One night three years ago, in a bout of insomnia, I went down a YouTube rabbit hole. Videos about the Kansas City Royals led to obscure sports highlights, and before I knew it, I was watching a video from 60 Minutes about the “Mozart of Chess.” The segment followed a grandmaster named Magnus Carlsen — only 21 years old at the time, but already the highest-ranked chess player in the world. That 10-minute segment renewed my interest in a game I had only played as a kid with my dad.
Little did I know that, in three short years, I’d be playing against Magnus himself in New York City.
Last year, I downloaded an app called Play Magnus, created by (you guessed it) Magnus Carlsen, which pits you against the world champion at various ages. Play Magnus held a year-long contest with people all over the world to earn rating points in the app, with the promise that the highest-ranked users would have an opportunity to face Magnus. To amass as many points as possible, I played about three games a night in the beginner section of the app. Upon the conclusion of the contest, I ranked in the top 100 for three different age groups.
When I got the call from Magnus Carlsen’s agent, it didn’t seem real. Magnus’s team offered to fly me to New York City, where — in November — Magnus will defend his world title for the second time.
In the weeks leading up to my game, I played many games with friends, set up a chessboard near my desk to play coworkers, and learned more opening positions than I thought possible. (Fun fact: I’ve since learned that there are more possible chess games than there are atoms in the universe.)

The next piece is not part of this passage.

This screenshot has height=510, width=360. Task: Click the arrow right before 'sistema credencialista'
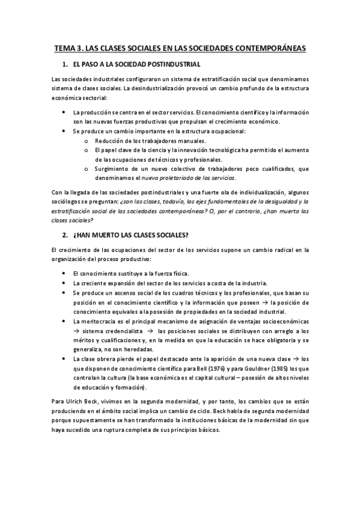75,331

Magnus is the Usain Bolt of chess, so it was intimidating to step up to the board. Thankfully, I had a lot of support from friends and family ahead of our showdown. Though I knew my odds of beating Magnus were about as good as beating Usain in a footrace, I was stoked for the opportunity to try.
The day before my game, I flew to New York with a few Intouchers who were headed to the#ALLin Accelerator, a think-tank-type event Intouch was hosting in the city. Small world!
When I got to the hotel, I met up with the other winners of the Play Magnus Live Challenge. I would be participating in what’s called a “simul” or simultaneous exhibition, where someone (Magnus) plays multiple games at the same time. Eleven people were selected for the simul from seven different countries: USA, Norway, Austria, Canada, Germany, Spain and the Bahamas. I got to officially cross off “Represent Team USA in something” from my bucket list.
I also went to the premiere of Disney’s Queen of Katwe. After the movie, there was a Q&A panel with Magnus; the actors; and Phiona Mutesi, the young woman who inspired the movie.
We began the day of the event with a brunch attended by chess royalty. In addition to Magnus Carlsen, Fabiano Caruana (USA’s top player and third-highest-ranked in history) was there. I got to watch two of the greatest ever go head-to-head — every chess nerd’s dream.
I never shy away from a camera, so I volunteered to speak to the ABC affiliate in New York about the event, then I made my way to the Liberty Science Center stage. Norwegian news outlets VG and NRK covered each of our boards and provided grandmaster commentary as the simul progressed. The event was being broadcast on Norway’s government-owned news channel (their BBC) in primetime, as well as major chess websites like chess24 and ChessBase and several Facebook live streams.
With a few million chess fans and the entire country of Norway watching, the game began. Magnus made his way around the 11 boards, shaking each competitor’s hand with a smile.
When we reached the mid-game and it was apparent I was in trouble, I set up my pieces to attack his king. After move 20, we each had checkmate in one move, but my attempts were futile, and Magnus beat me to the punch. We shook hands after nearly 40 minutes of intense chess.
My goal going into the game was to last at least 10 moves, since Bill Gates only lasted nine moves against him in 2014. I’m proud to say I was able to last 21 moves against the world champ.
For those interested, I’ve notated my game with Magnus and included commentary on my thought process here.
Magnus and I had a few minutes to chat off-camera after the event, and I told him he was the reason I started playing chess. We chatted about scenes from famous chess movies, and he offered encouragement to me as a chess novice. I can’t wait to play friends in the future and tell them “Magnus Carlsen taught me that one…”
Later that night, I was invited to a cocktail party hosted by the Norwegian Consulate General at her penthouse in downtown New York. I shook hands with Norwegian dignitaries and met a few more grandmasters.
The day I played my chess idol Magnus Carlsen was one of the greatest days of my life.